Sacó un billete grande de su cartera y se lo entregó en silencio. En ese momento, la mirada de Pavel se desvió accidentalmente hacia la anciana que estaba a la sombra del quiosco. Si no era cierto, entonces debería dejarlo solo en nuestras manos. Lo único que le vino a la mente fue un gran broche con forma de flor antigua en su chaqueta olvidada, algo familiar y especial.
Pasaba la mayor parte del día cerca de su oficina, ubicada a las afueras de la ciudad, en un edificio modesto pero moderno. Pavel Shatov, propietario de una exitosa empresa de electrodomésticos, comenzó su andadura desde cero durante la turbulenta década de 1990, cuando el país estaba al borde del caos y cada rublo ganado era fruto del esfuerzo.
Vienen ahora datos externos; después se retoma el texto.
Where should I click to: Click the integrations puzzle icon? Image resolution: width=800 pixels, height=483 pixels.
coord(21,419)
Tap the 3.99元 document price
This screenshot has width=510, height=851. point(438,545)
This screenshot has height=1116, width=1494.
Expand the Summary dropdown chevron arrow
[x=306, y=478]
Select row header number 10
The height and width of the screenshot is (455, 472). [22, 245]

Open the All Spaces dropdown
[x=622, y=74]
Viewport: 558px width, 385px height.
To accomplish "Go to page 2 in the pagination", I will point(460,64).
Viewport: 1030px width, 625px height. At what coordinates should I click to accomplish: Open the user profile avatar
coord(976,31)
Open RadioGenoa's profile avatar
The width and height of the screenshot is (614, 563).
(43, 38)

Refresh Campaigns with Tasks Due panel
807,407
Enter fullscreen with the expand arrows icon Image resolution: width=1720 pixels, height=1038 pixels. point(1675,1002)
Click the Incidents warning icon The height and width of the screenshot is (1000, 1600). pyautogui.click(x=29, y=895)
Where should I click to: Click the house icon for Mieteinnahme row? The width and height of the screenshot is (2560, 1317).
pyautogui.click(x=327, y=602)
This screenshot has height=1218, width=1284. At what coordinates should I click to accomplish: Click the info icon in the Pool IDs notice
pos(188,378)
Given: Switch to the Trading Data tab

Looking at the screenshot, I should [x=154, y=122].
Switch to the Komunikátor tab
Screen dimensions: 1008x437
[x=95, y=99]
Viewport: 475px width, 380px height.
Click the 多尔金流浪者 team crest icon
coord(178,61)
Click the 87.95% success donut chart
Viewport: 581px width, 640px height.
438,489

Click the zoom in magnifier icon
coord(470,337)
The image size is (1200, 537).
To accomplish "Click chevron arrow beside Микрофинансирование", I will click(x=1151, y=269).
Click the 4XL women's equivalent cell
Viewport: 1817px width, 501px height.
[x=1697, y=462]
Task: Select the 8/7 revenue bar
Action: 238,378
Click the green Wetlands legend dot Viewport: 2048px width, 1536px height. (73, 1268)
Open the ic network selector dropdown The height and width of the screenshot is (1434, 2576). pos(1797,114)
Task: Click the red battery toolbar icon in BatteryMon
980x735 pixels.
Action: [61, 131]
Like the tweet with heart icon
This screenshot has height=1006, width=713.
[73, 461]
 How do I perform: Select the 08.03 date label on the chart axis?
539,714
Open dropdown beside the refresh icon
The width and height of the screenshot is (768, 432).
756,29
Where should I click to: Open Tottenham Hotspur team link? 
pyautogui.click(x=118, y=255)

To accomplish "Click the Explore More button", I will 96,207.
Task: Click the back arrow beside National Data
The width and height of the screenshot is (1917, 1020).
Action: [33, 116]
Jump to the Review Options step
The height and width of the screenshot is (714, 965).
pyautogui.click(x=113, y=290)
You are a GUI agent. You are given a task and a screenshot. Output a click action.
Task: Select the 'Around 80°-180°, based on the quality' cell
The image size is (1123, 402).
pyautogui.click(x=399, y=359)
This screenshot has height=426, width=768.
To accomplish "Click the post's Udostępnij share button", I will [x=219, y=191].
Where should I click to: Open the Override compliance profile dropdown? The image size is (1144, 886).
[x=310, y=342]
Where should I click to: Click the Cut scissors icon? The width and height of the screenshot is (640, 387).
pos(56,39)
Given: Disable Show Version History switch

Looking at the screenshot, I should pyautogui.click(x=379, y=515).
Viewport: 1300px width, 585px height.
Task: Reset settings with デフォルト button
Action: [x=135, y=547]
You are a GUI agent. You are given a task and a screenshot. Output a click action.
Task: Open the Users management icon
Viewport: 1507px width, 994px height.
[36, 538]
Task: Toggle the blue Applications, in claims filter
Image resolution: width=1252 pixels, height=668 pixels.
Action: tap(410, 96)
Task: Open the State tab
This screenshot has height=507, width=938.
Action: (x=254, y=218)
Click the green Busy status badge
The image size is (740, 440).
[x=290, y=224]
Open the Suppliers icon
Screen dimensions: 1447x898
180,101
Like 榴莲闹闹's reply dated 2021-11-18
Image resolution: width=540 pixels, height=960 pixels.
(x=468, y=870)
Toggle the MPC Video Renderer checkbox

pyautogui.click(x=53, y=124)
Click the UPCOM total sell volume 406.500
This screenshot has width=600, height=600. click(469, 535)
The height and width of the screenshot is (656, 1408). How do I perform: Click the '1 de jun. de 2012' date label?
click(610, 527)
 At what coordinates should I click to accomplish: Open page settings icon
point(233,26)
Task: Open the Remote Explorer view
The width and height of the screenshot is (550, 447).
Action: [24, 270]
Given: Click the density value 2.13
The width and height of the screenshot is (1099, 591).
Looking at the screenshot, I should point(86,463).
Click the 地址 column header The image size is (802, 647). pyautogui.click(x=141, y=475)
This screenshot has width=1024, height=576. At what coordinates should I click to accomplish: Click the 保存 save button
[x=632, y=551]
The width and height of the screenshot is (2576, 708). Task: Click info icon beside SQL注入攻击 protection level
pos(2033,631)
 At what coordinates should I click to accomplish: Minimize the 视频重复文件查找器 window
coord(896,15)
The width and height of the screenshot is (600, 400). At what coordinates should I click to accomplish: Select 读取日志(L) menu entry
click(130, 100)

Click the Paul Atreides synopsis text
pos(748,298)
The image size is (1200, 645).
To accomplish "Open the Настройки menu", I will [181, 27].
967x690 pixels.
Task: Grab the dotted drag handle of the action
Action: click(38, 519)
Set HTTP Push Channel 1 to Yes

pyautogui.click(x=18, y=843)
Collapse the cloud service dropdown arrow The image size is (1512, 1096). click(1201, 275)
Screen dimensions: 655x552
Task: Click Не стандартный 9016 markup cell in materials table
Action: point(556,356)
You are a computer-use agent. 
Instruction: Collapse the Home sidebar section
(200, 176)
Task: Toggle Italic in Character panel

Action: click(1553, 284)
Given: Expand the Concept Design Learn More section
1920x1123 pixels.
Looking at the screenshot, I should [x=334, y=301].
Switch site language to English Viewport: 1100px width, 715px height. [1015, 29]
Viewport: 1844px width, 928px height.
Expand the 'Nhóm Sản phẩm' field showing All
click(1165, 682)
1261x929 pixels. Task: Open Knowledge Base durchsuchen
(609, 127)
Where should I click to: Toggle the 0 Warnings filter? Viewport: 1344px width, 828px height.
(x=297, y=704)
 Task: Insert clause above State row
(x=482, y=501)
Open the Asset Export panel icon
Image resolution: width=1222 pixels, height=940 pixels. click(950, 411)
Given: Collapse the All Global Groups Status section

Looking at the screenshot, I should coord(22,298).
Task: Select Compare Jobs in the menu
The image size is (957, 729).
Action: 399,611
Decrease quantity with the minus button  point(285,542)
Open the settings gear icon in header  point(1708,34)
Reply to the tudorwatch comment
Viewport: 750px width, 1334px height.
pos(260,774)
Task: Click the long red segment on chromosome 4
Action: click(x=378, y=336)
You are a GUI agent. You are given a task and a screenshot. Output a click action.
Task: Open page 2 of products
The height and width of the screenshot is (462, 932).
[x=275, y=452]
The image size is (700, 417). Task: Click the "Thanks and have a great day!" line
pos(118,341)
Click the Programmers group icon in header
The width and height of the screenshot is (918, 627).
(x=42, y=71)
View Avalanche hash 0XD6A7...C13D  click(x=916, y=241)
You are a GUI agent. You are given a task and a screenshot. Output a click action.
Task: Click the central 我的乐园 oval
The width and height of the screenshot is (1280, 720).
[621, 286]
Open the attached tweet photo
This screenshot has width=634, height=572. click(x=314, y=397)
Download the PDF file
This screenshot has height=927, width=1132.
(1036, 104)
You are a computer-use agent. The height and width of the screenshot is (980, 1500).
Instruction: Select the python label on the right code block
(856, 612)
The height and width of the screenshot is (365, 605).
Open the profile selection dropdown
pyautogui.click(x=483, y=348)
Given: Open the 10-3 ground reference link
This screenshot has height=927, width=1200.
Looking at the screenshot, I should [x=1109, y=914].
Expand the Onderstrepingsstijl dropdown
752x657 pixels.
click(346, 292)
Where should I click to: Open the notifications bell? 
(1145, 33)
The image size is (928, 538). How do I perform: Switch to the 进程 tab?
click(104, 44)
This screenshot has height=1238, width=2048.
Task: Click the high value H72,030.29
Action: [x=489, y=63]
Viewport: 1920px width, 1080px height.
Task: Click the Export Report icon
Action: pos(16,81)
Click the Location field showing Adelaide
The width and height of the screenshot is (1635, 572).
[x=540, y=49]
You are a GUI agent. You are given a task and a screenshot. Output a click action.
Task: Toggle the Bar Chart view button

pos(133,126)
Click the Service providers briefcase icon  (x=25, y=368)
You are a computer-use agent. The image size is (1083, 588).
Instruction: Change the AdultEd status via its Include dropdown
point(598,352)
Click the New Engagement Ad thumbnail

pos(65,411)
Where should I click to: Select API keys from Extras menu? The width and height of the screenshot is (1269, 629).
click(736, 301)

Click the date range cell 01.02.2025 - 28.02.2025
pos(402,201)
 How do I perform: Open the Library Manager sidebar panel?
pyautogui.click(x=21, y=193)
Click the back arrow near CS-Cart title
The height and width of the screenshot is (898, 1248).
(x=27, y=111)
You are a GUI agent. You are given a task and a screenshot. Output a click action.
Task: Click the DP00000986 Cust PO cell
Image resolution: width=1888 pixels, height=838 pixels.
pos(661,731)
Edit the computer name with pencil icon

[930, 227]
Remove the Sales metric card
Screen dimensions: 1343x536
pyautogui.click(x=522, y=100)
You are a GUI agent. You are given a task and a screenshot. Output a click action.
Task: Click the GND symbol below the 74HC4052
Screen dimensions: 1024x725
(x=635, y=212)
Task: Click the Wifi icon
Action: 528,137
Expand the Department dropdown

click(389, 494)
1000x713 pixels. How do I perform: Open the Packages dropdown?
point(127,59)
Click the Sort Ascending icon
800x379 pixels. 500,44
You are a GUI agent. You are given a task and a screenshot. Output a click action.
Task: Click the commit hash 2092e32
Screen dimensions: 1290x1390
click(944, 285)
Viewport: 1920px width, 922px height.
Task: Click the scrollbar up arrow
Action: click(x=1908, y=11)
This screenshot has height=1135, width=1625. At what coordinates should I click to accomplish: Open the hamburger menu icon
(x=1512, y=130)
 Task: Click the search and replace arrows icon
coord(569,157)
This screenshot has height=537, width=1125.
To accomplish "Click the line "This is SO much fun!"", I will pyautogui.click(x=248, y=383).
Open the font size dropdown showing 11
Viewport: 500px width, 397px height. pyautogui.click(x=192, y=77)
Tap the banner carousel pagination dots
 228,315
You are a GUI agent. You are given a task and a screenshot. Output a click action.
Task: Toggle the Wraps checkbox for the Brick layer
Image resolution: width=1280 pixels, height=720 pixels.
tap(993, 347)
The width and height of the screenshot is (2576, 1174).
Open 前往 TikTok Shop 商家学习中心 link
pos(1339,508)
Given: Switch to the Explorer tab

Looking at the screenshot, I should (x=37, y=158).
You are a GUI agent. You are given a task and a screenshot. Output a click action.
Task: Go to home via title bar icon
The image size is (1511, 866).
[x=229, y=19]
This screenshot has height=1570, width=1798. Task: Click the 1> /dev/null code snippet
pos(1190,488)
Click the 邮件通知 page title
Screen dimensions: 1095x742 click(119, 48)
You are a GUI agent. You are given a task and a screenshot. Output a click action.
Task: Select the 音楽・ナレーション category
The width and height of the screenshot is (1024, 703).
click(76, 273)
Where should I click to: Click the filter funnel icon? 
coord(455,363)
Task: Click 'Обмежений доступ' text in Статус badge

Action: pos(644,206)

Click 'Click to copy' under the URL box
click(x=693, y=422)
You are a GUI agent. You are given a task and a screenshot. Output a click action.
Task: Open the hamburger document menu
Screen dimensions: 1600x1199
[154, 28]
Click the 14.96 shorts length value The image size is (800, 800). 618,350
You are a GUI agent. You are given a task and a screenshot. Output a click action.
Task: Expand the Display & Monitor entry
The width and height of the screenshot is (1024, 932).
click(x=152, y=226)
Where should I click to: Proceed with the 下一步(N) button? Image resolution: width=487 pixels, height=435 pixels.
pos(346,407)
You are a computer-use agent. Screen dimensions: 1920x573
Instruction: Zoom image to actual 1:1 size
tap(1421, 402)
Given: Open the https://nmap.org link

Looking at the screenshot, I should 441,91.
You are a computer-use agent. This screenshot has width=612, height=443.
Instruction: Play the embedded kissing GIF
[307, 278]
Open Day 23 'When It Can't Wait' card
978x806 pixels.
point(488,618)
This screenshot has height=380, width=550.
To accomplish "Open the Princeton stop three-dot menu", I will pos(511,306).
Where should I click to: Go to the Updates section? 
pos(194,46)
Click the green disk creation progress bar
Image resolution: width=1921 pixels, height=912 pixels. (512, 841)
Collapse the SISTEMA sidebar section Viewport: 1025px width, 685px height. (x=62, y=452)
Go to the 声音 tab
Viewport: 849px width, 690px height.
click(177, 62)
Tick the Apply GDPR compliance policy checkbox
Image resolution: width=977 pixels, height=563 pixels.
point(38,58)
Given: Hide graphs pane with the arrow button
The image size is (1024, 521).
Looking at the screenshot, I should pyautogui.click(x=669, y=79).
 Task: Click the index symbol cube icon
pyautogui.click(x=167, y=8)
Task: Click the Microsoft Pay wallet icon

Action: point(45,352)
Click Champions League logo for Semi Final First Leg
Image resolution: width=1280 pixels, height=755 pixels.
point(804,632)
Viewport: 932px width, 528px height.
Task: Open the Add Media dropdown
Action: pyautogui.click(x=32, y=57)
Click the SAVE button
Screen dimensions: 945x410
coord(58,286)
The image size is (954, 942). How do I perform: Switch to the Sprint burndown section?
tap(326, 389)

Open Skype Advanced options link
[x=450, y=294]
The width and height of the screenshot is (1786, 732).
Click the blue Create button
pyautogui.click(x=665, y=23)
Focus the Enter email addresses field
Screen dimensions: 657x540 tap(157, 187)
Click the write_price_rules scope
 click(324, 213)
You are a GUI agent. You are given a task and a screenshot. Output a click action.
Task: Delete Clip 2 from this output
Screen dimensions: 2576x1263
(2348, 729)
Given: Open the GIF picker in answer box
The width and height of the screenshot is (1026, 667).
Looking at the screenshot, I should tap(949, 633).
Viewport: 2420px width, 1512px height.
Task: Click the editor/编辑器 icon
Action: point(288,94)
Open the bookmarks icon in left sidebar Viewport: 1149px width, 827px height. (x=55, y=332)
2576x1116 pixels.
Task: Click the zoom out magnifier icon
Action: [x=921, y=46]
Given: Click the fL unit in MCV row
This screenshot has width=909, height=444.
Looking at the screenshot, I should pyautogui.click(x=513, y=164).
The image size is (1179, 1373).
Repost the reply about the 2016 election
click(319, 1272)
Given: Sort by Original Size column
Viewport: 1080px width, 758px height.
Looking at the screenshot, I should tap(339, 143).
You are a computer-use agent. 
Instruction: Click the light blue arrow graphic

Su hogar a las afueras de la ciudad es una acogedora cabaña llena de su familia: su esposa, Zhanna, sus dos hijos, Artyom y Kirill, y su futura tercera hija. Fue una llamada de su esposa lo que sacó a Pavel del ajetreo de los negocios.
—Pasha —dijo Zhanna preocupada—, nos llamaron de la escuela. Artyom se peleó otra vez.